The karma of late night busses and bike rides
I had been standing all night, pouring drinks for smug people in smart outfits on a roof-top in the City. When it was all over, they took their time clearing out, so I had to take my time cleaning up their foul messes, and the night dragged into early morning. And I missed my first ride across the water, and then, I thought, my second, as the day’s work mercifully ended.
I jumped on my bike and pedaled to the bus station, just to have a look around, and paced back and forth thinking what to do about getting home. It was cold and I was bundled up with a hat and gloves and a sweatshirt over layers, but the cold wind still sunk in. A man in shorts and a t-shirt and an orange wristband with his hands in his pants approached me under the glaring lights of the temporary bus terminal.
“Hey man, you know any shelters around here?” he asked with a shiver.
“No, sorry,” I replied. “I live in the East Bay, so I’m just here for work.”
“Do you have a phone I could use for a minute?”
“Man, I wish. But mine got run over by a fucking semi yesterday.”
“Shit,” he said. “I’m freezing. I’m from Alabama and I just got outta prison up here. I still have the wrist-band and everything”
He was showing me the orange thing when a rumble from behind startled me. It was my bus, 15 minutes late, but right on time for me. I yelled, “good luck” and “stay warm, bud” as I gathered my bike and sprinted across the street to the stop. The bus pulled up and the bike racks were full and the seats were over-flowing. Dammit, I thought, this really sucks. So I stood by the door, with a helpless look as those carrying only their own skins climbed aboard and wedged in. A coiffed man in a scarf got on, but only had a 20-dollar bill and he looked hopeless as the driver told him their was no change, so a 20-dollar ride it was going to be. I had my fare in my pocket so I collected it and leaned through the door and handed it to the scarf-ed man.
“Hey dude, that bike is no good. You can’t get on,” the driver yelled at me.
“No shit,” I said. “The fare is for that guy. Get home safe, dude, and pay it forward.”
And the doors slammed shut and the bus rumbled to life as the scarf-ed man mouthed “thank you” through the trembling glass.
“Well, fuck AC Transit and Mayor Quan. They’re all idiots. Oakland is so ghetto,” fumed another helpless biker next to me.
“Ya, it really sucks getting left out in the cold, and I don’t see much hope for the bar-close bus now,” I said to him. “But this is the last stop, I might head back up the line, and try my luck there.”

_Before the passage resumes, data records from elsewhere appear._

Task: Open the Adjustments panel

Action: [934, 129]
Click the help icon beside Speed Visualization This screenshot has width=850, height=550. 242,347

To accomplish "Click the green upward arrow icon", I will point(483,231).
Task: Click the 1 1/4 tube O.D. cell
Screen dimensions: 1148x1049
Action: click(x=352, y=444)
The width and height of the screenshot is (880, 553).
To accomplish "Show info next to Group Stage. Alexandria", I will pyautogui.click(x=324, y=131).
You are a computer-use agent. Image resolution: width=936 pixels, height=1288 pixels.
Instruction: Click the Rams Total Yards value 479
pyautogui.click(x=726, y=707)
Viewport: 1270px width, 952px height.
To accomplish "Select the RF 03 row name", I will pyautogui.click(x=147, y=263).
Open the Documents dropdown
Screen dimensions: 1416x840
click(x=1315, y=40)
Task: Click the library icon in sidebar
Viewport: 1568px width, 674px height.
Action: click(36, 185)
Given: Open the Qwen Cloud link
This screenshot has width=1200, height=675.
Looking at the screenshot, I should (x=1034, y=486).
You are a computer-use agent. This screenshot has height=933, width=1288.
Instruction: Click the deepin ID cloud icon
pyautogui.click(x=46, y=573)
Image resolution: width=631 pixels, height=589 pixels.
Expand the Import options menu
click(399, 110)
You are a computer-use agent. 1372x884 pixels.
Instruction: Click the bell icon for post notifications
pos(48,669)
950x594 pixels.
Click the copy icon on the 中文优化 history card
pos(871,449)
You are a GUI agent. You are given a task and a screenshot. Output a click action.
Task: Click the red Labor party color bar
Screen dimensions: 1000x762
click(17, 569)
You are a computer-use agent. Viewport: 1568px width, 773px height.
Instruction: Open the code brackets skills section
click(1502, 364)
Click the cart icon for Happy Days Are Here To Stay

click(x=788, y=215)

I gave him the particulars of the route and he pedaled off still cursing his misfortune. I decided to have a ride around, to kill some time and vent some frustration. So I pedaled through the quiet and sparkling heart of the city for a while and took in the un-canny stillness. I rode up and down a few hills and watched the late-nite construction crews pouring concrete into the someday permanent bus stop. I rode for a long time, and decided to at least check with a cab about getting me over the bridge.
I found one sitting in front of a law office, and tapped on his window. He looked up from his PDA and rolled down the glass.
“How much to get to the East Bay?” I asked.
“Well I have to pay the toll coming back and I pass that on to you, so, I’d say, 20 bucks,” he told me.
“Alright, let’s do it,” I said. “I’m cold and tired.”
So he opened his door and a glass bottle in a paper bag fell to the curb and clanked around as he got out. He laid down the back seats and helped me put my bike in the back, and cleared out the front so I could ride shotgun with my knees pressed up against the dash-board. We talked about the prospects of a bike lane on the bridge and bantered around the various obstacles to biking the Bay as we rolled across the water.
The meter, hit the 20-dollar mark before we hit land, but he turned it off, saying “a promise is a promise.” He took me to a lonely corner, under a broken street-light and let me out. I tipped him the bridge toll, and we parted ways with “good luck’s” and “take care’s”. And I pedaled off into the chilly night, remarking my good fortune, finally on the way home to a warm bed.